3 Responses to “OMG! I’m kinda on the side of Microsoft!”

  1. Just arming you with some facts here which may or may not support what you are saying..

    IE8 is set to a “standards” mode that is compliant with other browsers HTML, and there are a number of site out there that won’t support Microsoft moving to more open HTML standards to which they have to be set into a compatiblity mode to access them (including the header in your blog which has problems with IE 8 and no doubt HTML 5) with IE 8 Standards mode as default. Microsoft is having to “list” these sites that require compatibility with older standards in their compatibility view that forces these sites into IE 7 mode until they are compatible with open HTML standards..

    As far as open office standards go, if you are using office 2007.. Try renaming any file Office 2007 file saved (such as a .DOCX etc) as a ZIP file and opening it. You will see that it’s just as open as open document format, it stores it as pictures and XML)..

    It’s very easy to create a document viewer with even a few lines of script code to view any of these files on a web page etc.. So the idea that Microsoft “CLOSES” their formats in the current version of office to any platform is really a misgiving on someone’s part..

  2. Dave Bath said

    Thanks for your notes.

    The fact that there are sites out there that are broken when IE8 is HTML-compatible mode illustrates my point about Microsoft’s evil habit of encouraging people to write to the MS-false-standard rather than the appropriate standard… if this were not the case, there would be no broken sites with the change.

    It will be interesting to note what products were used to produce the “broken” sites – microsoft, or whatever.

    BTW: I’ve pulled apart DOCX etc, both manually and with OpenOffice. Even then, the DOM is ugly (can you represent a background color for the “paper” not just the text on a section by section basis… nup), and the use of vbs is still painful… would have been trivial to use javascript/ecmascript. Again, vbs in web pages is bad news… when js and standard DOMs would have been better.

    It’s also worth noting that MS has been pushing for inclusion of proprietary blobs inside XML… plain fugly.

    The problem of governments using rtf and doc/xls on their websites, rather than ISO ODF and/or HTML still is a pain. It only encourages people to either waste money or break the law.
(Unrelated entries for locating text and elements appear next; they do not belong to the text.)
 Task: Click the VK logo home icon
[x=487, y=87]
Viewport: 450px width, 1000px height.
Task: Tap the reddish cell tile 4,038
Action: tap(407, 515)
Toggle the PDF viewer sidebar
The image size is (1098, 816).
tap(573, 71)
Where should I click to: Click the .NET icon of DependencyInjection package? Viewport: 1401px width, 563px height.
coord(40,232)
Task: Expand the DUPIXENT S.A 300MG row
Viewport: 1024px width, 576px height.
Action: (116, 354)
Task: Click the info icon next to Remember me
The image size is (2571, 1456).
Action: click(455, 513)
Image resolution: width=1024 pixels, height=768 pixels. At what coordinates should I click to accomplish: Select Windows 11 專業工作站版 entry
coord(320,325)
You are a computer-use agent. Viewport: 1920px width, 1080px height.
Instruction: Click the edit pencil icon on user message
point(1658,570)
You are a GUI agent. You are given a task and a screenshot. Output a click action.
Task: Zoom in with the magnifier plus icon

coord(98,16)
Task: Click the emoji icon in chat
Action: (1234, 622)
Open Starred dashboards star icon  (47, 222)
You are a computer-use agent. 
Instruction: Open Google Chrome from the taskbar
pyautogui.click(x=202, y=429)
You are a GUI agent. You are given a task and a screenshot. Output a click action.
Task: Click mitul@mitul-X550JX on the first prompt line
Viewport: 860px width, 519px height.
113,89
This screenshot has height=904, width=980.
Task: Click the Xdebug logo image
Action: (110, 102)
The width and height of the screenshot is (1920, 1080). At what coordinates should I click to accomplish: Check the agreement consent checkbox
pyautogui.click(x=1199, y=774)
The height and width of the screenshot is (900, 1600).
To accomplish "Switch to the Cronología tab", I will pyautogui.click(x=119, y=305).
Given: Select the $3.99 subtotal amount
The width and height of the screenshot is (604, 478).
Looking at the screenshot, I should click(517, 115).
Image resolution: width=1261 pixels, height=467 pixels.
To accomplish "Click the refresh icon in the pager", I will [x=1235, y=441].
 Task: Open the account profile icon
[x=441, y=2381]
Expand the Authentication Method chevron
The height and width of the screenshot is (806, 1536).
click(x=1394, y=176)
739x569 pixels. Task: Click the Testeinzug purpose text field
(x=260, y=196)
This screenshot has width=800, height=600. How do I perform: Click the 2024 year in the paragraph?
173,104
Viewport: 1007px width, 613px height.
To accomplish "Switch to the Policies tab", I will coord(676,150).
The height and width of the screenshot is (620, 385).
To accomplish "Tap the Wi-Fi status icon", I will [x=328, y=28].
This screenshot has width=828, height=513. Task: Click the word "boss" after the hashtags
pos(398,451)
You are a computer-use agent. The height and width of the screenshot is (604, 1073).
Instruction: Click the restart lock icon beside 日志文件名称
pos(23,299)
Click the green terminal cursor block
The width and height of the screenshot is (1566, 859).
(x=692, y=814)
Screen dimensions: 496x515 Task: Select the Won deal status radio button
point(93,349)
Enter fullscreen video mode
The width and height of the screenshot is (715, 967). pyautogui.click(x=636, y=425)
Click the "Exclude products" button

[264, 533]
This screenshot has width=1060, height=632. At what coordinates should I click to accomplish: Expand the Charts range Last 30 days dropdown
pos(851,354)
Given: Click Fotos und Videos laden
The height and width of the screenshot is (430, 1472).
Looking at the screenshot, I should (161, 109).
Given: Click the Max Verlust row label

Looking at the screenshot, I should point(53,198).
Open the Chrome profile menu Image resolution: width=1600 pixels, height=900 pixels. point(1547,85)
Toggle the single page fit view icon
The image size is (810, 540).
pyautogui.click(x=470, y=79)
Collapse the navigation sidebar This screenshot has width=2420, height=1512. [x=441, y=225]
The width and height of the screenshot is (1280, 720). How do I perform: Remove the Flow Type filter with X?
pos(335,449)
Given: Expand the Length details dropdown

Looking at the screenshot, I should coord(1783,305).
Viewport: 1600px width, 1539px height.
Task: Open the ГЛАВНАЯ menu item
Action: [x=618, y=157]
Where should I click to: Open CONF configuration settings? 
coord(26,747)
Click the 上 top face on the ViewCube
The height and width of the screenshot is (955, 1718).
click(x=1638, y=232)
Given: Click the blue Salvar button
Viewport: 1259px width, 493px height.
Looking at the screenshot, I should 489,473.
    I don’t mind if an organization wants to use MS formats and protocols internally, but when the info crosses between organizations (basically, when it “leaves the building”), then that’s where the problems arise.

    There are actually few things Microsoft I’ve liked since the Z80 MBASIC (that was a huge advance on Dartmouth I’d used earlier), although Vista is one of them… halfway secure. The other thing MS deserves great credit for is MOF.

  3. RDP said

    In my opinion, it’s not about anti-trust anymore, it’s about granting a new form of taxing authority to EU bureacrats and giving them the power to decide what software the world is allowed to have installed on their computers.